Directions for this task: From the first record to the last, write out each one exactly.

═════ Provided records

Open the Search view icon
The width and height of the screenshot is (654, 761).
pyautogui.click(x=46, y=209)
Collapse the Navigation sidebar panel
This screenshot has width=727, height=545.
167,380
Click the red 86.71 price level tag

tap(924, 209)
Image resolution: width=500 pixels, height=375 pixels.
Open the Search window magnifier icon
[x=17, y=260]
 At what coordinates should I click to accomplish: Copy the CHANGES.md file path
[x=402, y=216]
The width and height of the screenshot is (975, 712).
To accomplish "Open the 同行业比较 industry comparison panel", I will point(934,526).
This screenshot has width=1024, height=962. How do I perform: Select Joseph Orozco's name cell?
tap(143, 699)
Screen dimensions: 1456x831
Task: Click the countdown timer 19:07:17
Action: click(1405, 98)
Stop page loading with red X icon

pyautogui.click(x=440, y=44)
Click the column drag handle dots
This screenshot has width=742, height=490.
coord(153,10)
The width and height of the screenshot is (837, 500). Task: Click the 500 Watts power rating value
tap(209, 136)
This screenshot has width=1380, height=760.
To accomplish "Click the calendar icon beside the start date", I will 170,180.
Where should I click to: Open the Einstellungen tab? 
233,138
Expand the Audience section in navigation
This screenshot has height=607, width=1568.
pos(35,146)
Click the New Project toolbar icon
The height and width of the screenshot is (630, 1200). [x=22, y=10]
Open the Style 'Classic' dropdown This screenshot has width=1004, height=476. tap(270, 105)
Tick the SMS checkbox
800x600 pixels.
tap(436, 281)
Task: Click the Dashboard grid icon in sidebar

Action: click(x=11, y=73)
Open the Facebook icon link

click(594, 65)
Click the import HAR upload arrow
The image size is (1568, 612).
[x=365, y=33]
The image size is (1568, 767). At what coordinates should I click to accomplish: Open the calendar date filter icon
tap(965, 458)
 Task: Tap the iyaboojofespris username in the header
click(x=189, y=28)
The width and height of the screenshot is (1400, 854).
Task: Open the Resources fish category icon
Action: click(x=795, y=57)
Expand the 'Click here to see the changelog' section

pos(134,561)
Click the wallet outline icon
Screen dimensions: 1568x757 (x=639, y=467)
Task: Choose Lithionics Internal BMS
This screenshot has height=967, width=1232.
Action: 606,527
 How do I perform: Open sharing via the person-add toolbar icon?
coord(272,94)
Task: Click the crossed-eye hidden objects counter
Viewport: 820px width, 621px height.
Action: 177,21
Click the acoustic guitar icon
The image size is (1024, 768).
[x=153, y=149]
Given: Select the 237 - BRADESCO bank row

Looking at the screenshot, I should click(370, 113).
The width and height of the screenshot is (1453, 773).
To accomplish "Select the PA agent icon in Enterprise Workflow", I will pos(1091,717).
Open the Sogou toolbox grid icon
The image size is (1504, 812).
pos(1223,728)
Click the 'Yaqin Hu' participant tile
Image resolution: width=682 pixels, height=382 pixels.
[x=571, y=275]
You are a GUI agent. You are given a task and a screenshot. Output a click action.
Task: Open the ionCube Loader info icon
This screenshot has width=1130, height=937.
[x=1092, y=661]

══════════

Output:
Open the Search view icon
The width and height of the screenshot is (654, 761).
pyautogui.click(x=46, y=209)
Collapse the Navigation sidebar panel
This screenshot has width=727, height=545.
167,380
Click the red 86.71 price level tag

tap(924, 209)
Image resolution: width=500 pixels, height=375 pixels.
Open the Search window magnifier icon
[x=17, y=260]
 At what coordinates should I click to accomplish: Copy the CHANGES.md file path
[x=402, y=216]
The width and height of the screenshot is (975, 712).
To accomplish "Open the 同行业比较 industry comparison panel", I will point(934,526).
This screenshot has width=1024, height=962. How do I perform: Select Joseph Orozco's name cell?
tap(143, 699)
Screen dimensions: 1456x831
Task: Click the countdown timer 19:07:17
Action: click(1405, 98)
Stop page loading with red X icon

pyautogui.click(x=440, y=44)
Click the column drag handle dots
This screenshot has width=742, height=490.
coord(153,10)
The width and height of the screenshot is (837, 500). Task: Click the 500 Watts power rating value
tap(209, 136)
This screenshot has width=1380, height=760.
To accomplish "Click the calendar icon beside the start date", I will 170,180.
Where should I click to: Open the Einstellungen tab? 
233,138
Expand the Audience section in navigation
This screenshot has height=607, width=1568.
pos(35,146)
Click the New Project toolbar icon
The height and width of the screenshot is (630, 1200). [x=22, y=10]
Open the Style 'Classic' dropdown This screenshot has width=1004, height=476. tap(270, 105)
Tick the SMS checkbox
800x600 pixels.
tap(436, 281)
Task: Click the Dashboard grid icon in sidebar

Action: click(x=11, y=73)
Open the Facebook icon link

click(594, 65)
Click the import HAR upload arrow
The image size is (1568, 612).
[x=365, y=33]
The image size is (1568, 767). At what coordinates should I click to accomplish: Open the calendar date filter icon
tap(965, 458)
 Task: Tap the iyaboojofespris username in the header
click(x=189, y=28)
The width and height of the screenshot is (1400, 854).
Task: Open the Resources fish category icon
Action: click(x=795, y=57)
Expand the 'Click here to see the changelog' section

pos(134,561)
Click the wallet outline icon
Screen dimensions: 1568x757 (x=639, y=467)
Task: Choose Lithionics Internal BMS
This screenshot has height=967, width=1232.
Action: 606,527
 How do I perform: Open sharing via the person-add toolbar icon?
coord(272,94)
Task: Click the crossed-eye hidden objects counter
Viewport: 820px width, 621px height.
Action: 177,21
Click the acoustic guitar icon
The image size is (1024, 768).
[x=153, y=149]
Given: Select the 237 - BRADESCO bank row

Looking at the screenshot, I should click(370, 113).
The width and height of the screenshot is (1453, 773).
To accomplish "Select the PA agent icon in Enterprise Workflow", I will pos(1091,717).
Open the Sogou toolbox grid icon
The image size is (1504, 812).
pos(1223,728)
Click the 'Yaqin Hu' participant tile
Image resolution: width=682 pixels, height=382 pixels.
[x=571, y=275]
You are a GUI agent. You are given a task and a screenshot. Output a click action.
Task: Open the ionCube Loader info icon
This screenshot has width=1130, height=937.
[x=1092, y=661]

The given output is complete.